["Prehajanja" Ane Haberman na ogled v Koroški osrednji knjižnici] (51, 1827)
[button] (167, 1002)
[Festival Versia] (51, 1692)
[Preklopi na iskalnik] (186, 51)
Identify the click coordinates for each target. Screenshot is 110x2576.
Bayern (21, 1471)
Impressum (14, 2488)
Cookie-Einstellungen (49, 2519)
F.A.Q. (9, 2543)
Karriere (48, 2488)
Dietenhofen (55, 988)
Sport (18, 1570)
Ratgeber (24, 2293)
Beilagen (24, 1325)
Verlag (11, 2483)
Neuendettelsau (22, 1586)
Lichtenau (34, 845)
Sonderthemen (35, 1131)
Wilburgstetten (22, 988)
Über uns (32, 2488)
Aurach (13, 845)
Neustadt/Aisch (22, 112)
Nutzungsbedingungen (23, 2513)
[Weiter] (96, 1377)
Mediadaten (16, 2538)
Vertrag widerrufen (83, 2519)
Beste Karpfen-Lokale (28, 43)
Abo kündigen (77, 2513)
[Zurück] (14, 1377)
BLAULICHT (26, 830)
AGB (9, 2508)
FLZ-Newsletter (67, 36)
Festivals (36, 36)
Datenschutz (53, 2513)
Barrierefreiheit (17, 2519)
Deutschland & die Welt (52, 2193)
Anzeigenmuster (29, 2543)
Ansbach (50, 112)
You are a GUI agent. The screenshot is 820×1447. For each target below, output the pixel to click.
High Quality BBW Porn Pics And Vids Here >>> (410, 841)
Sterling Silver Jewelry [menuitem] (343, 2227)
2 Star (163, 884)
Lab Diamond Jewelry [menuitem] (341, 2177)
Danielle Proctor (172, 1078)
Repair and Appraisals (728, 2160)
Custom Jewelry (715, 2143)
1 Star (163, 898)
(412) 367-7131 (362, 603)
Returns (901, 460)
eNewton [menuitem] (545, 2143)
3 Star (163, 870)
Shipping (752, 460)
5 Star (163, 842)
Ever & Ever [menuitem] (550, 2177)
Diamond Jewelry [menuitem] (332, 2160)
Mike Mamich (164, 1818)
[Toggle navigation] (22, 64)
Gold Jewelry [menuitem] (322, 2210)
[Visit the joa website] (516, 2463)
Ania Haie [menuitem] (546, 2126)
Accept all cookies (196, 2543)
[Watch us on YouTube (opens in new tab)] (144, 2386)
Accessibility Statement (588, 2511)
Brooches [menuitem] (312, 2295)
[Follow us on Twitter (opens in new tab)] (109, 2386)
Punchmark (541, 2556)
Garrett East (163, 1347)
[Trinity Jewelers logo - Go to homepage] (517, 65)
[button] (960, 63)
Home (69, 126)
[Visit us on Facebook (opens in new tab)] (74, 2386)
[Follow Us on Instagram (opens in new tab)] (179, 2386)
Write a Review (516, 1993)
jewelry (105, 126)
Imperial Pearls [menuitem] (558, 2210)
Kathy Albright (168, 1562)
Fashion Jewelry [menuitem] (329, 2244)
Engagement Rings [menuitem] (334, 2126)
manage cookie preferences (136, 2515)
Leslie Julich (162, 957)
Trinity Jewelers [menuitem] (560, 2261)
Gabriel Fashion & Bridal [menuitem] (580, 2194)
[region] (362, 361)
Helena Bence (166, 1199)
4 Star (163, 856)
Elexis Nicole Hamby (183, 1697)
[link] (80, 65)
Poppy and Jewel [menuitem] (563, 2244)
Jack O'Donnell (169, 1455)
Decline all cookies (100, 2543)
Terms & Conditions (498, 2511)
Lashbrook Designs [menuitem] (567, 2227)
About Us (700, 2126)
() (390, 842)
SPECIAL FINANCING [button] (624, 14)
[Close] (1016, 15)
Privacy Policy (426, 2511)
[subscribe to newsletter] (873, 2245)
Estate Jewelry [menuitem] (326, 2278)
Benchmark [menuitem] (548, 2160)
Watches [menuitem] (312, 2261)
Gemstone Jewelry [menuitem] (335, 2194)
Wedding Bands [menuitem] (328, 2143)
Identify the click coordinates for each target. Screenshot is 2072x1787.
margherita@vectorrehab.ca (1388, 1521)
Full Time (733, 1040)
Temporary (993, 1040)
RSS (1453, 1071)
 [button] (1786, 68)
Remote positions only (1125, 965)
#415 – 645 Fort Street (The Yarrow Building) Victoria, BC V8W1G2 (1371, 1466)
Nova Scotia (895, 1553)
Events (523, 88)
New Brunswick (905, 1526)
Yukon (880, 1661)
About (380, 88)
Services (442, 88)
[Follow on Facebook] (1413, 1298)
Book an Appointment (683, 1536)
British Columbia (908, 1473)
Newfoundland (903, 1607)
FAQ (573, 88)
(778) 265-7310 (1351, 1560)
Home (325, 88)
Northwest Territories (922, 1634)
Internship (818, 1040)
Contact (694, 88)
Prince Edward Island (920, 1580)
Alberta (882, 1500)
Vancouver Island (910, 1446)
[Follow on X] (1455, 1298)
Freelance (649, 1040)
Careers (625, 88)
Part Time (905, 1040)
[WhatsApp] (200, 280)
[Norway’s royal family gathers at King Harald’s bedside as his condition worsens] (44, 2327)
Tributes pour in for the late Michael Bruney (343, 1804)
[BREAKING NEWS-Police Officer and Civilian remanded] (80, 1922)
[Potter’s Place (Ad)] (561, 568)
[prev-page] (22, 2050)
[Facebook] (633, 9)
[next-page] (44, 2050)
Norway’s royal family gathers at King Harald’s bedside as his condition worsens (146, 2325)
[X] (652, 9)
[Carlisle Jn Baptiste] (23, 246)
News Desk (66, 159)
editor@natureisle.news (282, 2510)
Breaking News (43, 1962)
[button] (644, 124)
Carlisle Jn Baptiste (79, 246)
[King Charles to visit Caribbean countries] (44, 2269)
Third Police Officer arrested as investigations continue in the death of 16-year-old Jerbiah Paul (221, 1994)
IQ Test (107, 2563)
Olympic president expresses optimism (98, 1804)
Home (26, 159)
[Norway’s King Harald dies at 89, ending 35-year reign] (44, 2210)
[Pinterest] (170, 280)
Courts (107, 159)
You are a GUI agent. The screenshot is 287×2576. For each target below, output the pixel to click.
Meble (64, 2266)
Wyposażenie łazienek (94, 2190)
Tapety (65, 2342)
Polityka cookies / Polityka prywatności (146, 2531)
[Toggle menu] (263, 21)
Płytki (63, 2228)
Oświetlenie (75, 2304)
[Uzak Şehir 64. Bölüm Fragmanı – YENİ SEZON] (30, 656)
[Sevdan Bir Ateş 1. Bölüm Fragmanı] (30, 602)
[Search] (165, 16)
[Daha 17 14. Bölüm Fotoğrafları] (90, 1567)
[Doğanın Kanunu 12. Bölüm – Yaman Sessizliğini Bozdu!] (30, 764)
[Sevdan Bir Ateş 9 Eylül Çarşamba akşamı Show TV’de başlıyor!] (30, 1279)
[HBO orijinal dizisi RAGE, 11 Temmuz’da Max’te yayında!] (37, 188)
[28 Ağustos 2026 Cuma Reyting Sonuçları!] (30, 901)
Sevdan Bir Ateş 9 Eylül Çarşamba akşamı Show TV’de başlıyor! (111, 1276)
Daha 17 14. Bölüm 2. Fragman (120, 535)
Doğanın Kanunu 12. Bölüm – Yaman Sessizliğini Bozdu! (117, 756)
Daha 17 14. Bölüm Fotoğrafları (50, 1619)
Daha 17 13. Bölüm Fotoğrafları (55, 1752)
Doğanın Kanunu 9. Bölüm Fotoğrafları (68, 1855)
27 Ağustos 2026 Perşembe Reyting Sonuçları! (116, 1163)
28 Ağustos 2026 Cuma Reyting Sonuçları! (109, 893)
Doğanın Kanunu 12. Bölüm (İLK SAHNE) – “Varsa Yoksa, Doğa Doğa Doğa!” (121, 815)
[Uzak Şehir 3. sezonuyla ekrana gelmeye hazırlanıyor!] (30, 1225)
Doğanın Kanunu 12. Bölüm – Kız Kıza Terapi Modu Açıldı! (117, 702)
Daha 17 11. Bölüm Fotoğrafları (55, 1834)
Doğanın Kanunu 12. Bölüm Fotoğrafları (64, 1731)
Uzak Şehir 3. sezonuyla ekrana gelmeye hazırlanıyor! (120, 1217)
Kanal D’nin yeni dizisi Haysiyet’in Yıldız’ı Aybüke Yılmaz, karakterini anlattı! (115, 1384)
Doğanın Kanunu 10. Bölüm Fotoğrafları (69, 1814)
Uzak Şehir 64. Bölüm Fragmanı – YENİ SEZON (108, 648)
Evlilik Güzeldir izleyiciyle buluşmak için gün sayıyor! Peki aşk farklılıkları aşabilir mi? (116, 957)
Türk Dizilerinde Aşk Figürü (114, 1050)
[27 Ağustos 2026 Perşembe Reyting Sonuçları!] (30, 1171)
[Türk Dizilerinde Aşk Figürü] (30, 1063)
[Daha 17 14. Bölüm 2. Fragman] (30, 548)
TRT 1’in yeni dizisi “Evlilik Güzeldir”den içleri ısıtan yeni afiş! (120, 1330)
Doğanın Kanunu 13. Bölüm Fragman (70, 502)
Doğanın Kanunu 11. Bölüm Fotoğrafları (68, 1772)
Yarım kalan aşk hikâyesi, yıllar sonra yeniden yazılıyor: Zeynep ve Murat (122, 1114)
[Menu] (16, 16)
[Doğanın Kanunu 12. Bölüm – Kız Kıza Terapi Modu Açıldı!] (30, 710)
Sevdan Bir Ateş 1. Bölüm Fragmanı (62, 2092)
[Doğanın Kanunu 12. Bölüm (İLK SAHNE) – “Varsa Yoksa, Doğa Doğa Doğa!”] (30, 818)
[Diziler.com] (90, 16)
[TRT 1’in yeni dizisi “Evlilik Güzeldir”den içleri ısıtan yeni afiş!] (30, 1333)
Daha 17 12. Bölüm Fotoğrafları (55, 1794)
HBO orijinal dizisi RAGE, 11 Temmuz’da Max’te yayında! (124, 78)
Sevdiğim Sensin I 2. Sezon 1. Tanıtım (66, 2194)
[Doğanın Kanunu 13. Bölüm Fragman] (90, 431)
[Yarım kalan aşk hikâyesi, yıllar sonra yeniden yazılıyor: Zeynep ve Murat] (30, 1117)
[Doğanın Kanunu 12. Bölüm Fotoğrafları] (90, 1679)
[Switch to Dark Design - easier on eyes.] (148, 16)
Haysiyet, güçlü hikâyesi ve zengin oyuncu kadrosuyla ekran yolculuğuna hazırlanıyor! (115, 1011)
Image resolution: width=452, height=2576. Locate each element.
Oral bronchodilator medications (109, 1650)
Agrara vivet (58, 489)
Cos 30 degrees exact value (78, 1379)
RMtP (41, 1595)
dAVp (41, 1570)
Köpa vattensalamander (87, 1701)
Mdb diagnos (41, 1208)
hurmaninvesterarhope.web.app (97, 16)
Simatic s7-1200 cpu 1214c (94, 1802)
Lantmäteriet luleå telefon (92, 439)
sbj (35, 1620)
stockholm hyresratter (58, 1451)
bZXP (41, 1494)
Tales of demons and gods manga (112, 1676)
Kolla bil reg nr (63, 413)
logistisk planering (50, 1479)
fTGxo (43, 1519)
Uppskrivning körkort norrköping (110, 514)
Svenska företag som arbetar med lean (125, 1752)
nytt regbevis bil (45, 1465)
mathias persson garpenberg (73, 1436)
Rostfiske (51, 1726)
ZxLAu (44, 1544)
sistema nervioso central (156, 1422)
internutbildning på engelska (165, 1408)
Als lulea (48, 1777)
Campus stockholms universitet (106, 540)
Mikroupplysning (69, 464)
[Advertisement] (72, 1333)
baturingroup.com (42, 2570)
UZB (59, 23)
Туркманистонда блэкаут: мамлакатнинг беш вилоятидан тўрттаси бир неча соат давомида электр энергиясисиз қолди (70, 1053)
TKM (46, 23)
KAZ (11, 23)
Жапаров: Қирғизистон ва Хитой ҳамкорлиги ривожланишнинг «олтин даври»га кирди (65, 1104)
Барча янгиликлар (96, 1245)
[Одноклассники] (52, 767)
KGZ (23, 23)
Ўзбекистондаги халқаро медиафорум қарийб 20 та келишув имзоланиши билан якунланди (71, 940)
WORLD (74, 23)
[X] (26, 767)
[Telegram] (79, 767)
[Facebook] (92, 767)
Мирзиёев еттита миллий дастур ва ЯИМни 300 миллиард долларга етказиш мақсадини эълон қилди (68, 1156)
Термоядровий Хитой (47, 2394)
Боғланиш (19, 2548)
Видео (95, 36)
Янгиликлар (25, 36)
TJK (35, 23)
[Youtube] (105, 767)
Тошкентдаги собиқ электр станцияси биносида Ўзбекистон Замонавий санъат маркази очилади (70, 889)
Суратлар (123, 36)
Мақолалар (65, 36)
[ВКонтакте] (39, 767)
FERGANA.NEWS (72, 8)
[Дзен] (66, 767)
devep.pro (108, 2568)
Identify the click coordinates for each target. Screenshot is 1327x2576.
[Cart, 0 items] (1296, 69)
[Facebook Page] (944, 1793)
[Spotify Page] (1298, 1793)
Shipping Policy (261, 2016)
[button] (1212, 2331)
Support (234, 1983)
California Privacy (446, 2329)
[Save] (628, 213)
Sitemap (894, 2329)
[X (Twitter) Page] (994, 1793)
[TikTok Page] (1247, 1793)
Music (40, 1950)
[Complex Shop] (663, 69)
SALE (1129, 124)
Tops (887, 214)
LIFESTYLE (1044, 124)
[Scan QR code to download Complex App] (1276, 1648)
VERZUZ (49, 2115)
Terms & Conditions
########################################
Exercise prompt: Give back the records above exactly, limited to the lines between the one holding "F.A.Q. (9, 2543)" and the one holding "Ania Haie [menuitem] (546, 2126)", inclusive.

Solution for this problem:
F.A.Q. (9, 2543)
Karriere (48, 2488)
Dietenhofen (55, 988)
Sport (18, 1570)
Ratgeber (24, 2293)
Beilagen (24, 1325)
Verlag (11, 2483)
Neuendettelsau (22, 1586)
Lichtenau (34, 845)
Sonderthemen (35, 1131)
Wilburgstetten (22, 988)
Über uns (32, 2488)
Aurach (13, 845)
Neustadt/Aisch (22, 112)
Nutzungsbedingungen (23, 2513)
[Weiter] (96, 1377)
Mediadaten (16, 2538)
Vertrag widerrufen (83, 2519)
Beste Karpfen-Lokale (28, 43)
Abo kündigen (77, 2513)
[Zurück] (14, 1377)
BLAULICHT (26, 830)
AGB (9, 2508)
FLZ-Newsletter (67, 36)
Festivals (36, 36)
Datenschutz (53, 2513)
Barrierefreiheit (17, 2519)
Deutschland & die Welt (52, 2193)
Anzeigenmuster (29, 2543)
Ansbach (50, 112)
You are a GUI agent. The screenshot is 820×1447. For each target below, output the pixel to click.
High Quality BBW Porn Pics And Vids Here >>> (410, 841)
Sterling Silver Jewelry [menuitem] (343, 2227)
2 Star (163, 884)
Lab Diamond Jewelry [menuitem] (341, 2177)
Danielle Proctor (172, 1078)
Repair and Appraisals (728, 2160)
Custom Jewelry (715, 2143)
1 Star (163, 898)
(412) 367-7131 (362, 603)
Returns (901, 460)
eNewton [menuitem] (545, 2143)
3 Star (163, 870)
Shipping (752, 460)
5 Star (163, 842)
Ever & Ever [menuitem] (550, 2177)
Diamond Jewelry [menuitem] (332, 2160)
Mike Mamich (164, 1818)
[Toggle navigation] (22, 64)
Gold Jewelry [menuitem] (322, 2210)
[Visit the joa website] (516, 2463)
Ania Haie [menuitem] (546, 2126)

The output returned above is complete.